Start of Block

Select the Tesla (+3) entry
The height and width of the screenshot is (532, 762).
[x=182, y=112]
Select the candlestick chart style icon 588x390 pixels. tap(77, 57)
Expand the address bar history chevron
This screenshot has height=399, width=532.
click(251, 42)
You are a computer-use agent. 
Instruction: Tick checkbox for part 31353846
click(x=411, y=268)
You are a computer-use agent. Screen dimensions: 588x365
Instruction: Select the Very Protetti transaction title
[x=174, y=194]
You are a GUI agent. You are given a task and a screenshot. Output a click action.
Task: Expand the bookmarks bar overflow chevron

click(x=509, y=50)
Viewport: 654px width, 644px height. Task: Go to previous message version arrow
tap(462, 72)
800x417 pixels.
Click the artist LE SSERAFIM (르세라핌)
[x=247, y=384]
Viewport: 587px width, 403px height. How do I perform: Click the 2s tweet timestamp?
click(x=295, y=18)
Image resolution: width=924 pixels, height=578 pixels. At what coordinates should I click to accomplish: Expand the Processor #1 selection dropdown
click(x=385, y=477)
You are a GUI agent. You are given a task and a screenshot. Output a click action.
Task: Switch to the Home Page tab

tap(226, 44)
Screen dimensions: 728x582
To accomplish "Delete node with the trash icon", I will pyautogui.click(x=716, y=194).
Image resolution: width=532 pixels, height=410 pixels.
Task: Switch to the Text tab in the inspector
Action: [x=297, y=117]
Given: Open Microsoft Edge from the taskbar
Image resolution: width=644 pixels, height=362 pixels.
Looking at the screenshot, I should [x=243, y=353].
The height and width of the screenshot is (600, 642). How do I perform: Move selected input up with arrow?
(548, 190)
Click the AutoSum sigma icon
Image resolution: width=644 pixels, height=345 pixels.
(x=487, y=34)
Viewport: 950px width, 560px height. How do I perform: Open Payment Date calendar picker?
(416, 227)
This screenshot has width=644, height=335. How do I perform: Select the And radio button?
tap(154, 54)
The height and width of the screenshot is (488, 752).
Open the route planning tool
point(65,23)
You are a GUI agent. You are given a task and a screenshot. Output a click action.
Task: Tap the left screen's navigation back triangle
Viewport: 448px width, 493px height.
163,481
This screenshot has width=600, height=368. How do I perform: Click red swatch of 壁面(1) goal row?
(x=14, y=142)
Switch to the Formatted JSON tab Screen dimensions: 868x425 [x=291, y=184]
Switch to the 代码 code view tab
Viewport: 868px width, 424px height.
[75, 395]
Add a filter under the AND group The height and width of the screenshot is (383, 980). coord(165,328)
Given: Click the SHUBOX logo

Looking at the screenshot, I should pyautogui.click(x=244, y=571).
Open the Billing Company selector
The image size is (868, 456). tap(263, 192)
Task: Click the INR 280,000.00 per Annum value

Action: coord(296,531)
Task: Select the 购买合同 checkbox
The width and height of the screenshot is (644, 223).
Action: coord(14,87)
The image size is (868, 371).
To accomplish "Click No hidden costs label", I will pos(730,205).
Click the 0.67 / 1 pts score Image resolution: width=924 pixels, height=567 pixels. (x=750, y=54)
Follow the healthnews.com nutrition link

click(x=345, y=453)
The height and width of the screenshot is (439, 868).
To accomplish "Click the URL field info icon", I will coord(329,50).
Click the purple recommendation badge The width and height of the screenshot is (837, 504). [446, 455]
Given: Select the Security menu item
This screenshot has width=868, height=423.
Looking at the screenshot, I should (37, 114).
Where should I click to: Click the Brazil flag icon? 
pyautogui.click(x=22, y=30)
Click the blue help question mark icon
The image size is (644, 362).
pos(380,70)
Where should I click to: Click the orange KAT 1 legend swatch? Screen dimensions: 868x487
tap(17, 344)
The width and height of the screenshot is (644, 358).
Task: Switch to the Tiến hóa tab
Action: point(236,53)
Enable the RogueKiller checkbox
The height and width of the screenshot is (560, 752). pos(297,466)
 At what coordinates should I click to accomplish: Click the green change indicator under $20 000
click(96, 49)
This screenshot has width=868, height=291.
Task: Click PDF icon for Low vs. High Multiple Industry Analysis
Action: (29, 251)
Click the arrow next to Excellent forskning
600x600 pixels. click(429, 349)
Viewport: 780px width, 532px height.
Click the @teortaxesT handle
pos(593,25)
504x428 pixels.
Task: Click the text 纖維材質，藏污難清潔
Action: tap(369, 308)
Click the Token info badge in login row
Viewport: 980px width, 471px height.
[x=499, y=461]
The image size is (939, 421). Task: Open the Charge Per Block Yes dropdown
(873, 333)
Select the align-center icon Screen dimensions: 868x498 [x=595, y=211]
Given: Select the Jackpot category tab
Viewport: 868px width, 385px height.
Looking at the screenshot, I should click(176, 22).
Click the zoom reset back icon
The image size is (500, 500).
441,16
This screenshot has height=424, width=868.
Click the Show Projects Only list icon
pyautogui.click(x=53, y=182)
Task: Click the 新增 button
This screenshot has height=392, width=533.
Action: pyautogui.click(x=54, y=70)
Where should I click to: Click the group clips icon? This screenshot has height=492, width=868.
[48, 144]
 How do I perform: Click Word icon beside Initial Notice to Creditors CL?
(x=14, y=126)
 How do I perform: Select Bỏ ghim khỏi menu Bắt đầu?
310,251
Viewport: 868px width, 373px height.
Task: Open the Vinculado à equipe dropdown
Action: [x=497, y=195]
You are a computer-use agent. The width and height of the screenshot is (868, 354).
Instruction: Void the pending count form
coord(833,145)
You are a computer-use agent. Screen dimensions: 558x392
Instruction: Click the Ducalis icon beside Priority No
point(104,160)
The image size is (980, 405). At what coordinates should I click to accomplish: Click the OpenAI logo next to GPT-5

End of Block

Please report how many lines of the entries above include "computer". Only the number is wanted.

- _Exercise output_:
4